- It's mathematically flawed bet:
Case of sending 2 ships on the single mission:
+--------+--------+-----------------+
| Ship A | Ship B | Science outcome |
+--------+--------+-----------------+
| OK | OK | 100% |
+--------+--------+-----------------+
| KO | OK | 100% |
+--------+--------+-----------------+
| OK | KO | 100% |
+--------+--------+-----------------+
| KO | KO | 0% |
+--------+--------+-----------------+
Case of sending 2 ships on 2 missions
+--------+--------+-----------------+
| Ship A | Ship B | Science outcome |
+--------+--------+-----------------+
| OK | OK | 200% |
+--------+--------+-----------------+
| KO | OK | 100% |
+--------+--------+-----------------+
| OK | KO | 100% |
+--------+--------+-----------------+
| KO | KO | 0% |
+--------+--------+-----------------+
I'd rather take my chances and get 200% given the same initial investment.

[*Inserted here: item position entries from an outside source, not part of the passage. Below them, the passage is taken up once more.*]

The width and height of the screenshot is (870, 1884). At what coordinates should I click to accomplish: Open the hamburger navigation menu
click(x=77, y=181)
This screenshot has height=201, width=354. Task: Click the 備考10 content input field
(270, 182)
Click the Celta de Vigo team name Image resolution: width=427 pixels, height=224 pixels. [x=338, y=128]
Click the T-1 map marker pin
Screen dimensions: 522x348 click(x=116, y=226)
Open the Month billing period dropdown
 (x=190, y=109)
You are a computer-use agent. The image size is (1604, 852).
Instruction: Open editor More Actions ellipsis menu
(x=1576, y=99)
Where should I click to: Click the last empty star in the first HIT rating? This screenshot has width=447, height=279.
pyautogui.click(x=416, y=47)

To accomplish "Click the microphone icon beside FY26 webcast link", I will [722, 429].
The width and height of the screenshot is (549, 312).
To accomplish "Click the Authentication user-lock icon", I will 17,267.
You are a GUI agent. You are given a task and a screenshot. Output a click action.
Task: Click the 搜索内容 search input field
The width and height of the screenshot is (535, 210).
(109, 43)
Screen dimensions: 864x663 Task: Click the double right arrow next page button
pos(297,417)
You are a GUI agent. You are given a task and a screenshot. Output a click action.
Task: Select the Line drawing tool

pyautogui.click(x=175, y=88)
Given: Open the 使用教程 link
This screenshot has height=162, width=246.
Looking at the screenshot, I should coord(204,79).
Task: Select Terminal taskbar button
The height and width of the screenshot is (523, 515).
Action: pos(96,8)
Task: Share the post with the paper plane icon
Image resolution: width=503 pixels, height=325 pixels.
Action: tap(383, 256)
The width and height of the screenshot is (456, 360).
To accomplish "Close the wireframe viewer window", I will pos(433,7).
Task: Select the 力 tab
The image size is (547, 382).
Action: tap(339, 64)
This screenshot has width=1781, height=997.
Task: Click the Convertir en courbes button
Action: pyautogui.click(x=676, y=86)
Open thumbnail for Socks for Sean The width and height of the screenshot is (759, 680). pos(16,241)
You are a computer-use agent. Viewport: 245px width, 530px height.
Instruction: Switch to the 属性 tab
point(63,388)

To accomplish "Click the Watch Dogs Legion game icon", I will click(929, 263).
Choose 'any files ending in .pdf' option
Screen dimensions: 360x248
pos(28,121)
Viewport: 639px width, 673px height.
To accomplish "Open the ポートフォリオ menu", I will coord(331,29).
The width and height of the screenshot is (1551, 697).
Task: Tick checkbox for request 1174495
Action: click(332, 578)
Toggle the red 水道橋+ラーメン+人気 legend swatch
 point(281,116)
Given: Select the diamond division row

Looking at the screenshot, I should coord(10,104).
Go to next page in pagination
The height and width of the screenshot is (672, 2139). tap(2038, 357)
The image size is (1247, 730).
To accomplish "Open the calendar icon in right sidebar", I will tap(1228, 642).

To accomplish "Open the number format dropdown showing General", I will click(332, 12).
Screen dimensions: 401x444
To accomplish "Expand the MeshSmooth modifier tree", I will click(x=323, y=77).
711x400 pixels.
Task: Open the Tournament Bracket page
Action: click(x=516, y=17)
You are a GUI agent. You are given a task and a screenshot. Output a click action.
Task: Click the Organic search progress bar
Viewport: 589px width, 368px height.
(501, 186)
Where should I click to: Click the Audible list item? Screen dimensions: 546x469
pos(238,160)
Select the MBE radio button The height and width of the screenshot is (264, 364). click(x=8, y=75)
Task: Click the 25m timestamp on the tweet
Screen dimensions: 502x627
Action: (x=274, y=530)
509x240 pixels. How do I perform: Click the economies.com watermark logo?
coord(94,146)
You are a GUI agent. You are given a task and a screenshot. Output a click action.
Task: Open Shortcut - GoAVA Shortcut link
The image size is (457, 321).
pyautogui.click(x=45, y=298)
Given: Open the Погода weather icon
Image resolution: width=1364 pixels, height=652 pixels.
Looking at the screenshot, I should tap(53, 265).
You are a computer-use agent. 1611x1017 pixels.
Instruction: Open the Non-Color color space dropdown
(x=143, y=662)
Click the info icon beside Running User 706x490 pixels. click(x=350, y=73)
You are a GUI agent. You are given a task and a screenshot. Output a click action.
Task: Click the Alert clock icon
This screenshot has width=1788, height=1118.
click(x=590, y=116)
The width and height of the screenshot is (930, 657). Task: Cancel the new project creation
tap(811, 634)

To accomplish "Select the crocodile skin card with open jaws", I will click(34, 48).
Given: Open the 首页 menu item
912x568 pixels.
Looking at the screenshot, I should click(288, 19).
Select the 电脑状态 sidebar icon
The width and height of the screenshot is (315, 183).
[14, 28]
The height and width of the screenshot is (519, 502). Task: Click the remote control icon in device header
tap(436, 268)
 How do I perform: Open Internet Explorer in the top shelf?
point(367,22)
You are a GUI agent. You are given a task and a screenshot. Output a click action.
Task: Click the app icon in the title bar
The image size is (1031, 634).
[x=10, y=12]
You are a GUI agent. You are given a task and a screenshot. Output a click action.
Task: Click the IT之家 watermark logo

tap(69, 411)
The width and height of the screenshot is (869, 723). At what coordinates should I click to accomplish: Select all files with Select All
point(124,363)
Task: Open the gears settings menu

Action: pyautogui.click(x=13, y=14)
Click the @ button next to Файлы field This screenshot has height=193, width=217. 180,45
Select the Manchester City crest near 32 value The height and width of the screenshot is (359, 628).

- There is already redundancy:
Lots of redundancy is built-in inside the probe, to ensure it will not fail. Multiple sets of thrusters, reaction wheels, CPU, ... Basically we are already sending 2 ships on one package.
- Same causes causes same effects.
If there is a design flaw in your twin spacecrafts, it's likely that both your spacecraft are doomed: you couldn't learn from your mistakes.